Leeds empata en casa tras un gran segundo tiempo
Al descanso, en Elland Road el ambiente era de resignación. Casi cualquier aficionado de Leeds habría firmado que Brentford no solo iba a ganar, sino que la única duda era por cuántos goles.
El equipo de Daniel Farke fue claramente superado en una primera parte en la que no logró generar ni una ocasión de verdadero peligro. Leeds llegó vivo al descanso casi de milagro, solo un gol abajo pese a ser un segundo plato en su propio estadio.
Ahí cambió la historia.
De la angustia a la rebeldía
Tras el paso por vestuarios, el Leeds que salió al césped fue otro. Más agresivo, más compacto, con más orgullo. El conjunto local no solo empezó a contener las oleadas de ataques de Brentford, también comenzó a discutirle el balón y el territorio.
Brentford, que venía lanzado tras su triunfo inicial ante Tottenham, había dado un golpe de autoridad en la primera mitad: ritmo alto, ataques verticales, criterio con la pelota y una estructura sin fisuras cuando tocaba defender. Durante casi una hora, manejó el partido a su antojo y redujo a Leeds a un equipo sin ideas.
Pero un 1-0 siempre es una cuerda floja. Y Brentford lo comprobó.
Leeds fue creciendo con cada duelo ganado, con cada balón dividido. La energía cambió de lado. Lo que antes eran llegadas cómodas de los visitantes se transformó en ataques más aislados, más forzados, mientras los de Farke empezaban a morder arriba y a creer que el empate no era una quimera, sino una obligación.

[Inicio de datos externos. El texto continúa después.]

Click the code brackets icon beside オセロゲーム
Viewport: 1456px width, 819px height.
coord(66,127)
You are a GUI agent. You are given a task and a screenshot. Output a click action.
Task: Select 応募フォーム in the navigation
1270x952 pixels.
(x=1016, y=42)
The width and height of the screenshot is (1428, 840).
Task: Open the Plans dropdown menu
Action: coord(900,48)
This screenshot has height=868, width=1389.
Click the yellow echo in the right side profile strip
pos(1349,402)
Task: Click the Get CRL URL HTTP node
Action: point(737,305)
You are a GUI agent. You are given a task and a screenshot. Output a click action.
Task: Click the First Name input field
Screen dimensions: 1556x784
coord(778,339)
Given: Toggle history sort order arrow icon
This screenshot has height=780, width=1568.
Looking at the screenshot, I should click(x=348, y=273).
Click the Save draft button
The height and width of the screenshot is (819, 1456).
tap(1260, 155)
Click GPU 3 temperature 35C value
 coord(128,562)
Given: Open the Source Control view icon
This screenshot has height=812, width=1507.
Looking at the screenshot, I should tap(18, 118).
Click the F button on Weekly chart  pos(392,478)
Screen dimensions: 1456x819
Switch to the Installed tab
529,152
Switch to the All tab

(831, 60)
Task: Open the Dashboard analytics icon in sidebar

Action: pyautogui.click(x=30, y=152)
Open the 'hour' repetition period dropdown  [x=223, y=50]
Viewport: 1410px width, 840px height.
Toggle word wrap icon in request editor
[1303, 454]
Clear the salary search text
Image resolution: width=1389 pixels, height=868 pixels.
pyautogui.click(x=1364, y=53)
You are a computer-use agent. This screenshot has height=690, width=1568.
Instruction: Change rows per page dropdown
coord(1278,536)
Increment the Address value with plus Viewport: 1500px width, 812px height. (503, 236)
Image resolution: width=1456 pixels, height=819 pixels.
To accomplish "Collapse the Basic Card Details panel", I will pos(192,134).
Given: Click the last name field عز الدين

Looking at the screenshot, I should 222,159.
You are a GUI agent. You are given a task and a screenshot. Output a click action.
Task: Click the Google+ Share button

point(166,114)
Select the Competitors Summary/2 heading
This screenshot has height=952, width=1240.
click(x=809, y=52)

En los últimos minutos, la sensación era otra: si alguien iba a encontrar el gol de la victoria, ese era Leeds. El estadio lo olía, el equipo también. No llegó el tanto decisivo, pero el giro de guion fue tan radical que el punto sabe a premio para los locales, vista la superioridad de Brentford durante buena parte del choque.
Brentford, dominio sin castigo
Para Brentford, el sabor es amargo. Tras la victoria ante Tottenham y una primera parte casi perfecta, todo apuntaba a otro triunfo convincente para consolidar sensaciones y resultados.
Su lección del día es clara: cuando dominas dos tercios de un partido como lo hizo hoy, tienes que matar el marcador. El 1-0 se quedó corto y lo pagaron. El control del juego, la fluidez ofensiva y la solidez defensiva del primer tramo no se tradujeron en la distancia en el marcador que su fútbol merecía.
Pese al tropiezo, hay motivos de peso para el optimismo entre sus aficionados. Si este nivel se sostiene, el equipo tiene argumentos para aspirar, como mínimo, a repetir el noveno puesto de la temporada pasada.
Entre esos motivos destaca de nuevo un nombre propio: Mamadou Sangare. El centrocampista ya había brillado en el 3-0 ante Spurs y volvió a ser pieza clave, imponiéndose en la medular, dando continuidad al juego y dejando la impresión de que puede convertirse en uno de los fichajes del curso.
Un inicio que ilusiona en Leeds
Leeds, por su parte, enlaza la victoria inaugural ante Nottingham Forest con un empate que sabe a carácter. No fue brillante en lo futbolístico durante todo el encuentro, pero sí contundente en algo que la grada valora tanto como un gol: la capacidad de rebelarse cuando el partido parece perdido.
Con esa mezcla de sufrimiento y orgullo, el arranque de temporada invita a una pregunta inevitable: si este equipo ya compite así cuando sufre, ¿hasta dónde puede llegar cuando encuentre su mejor versión con balón?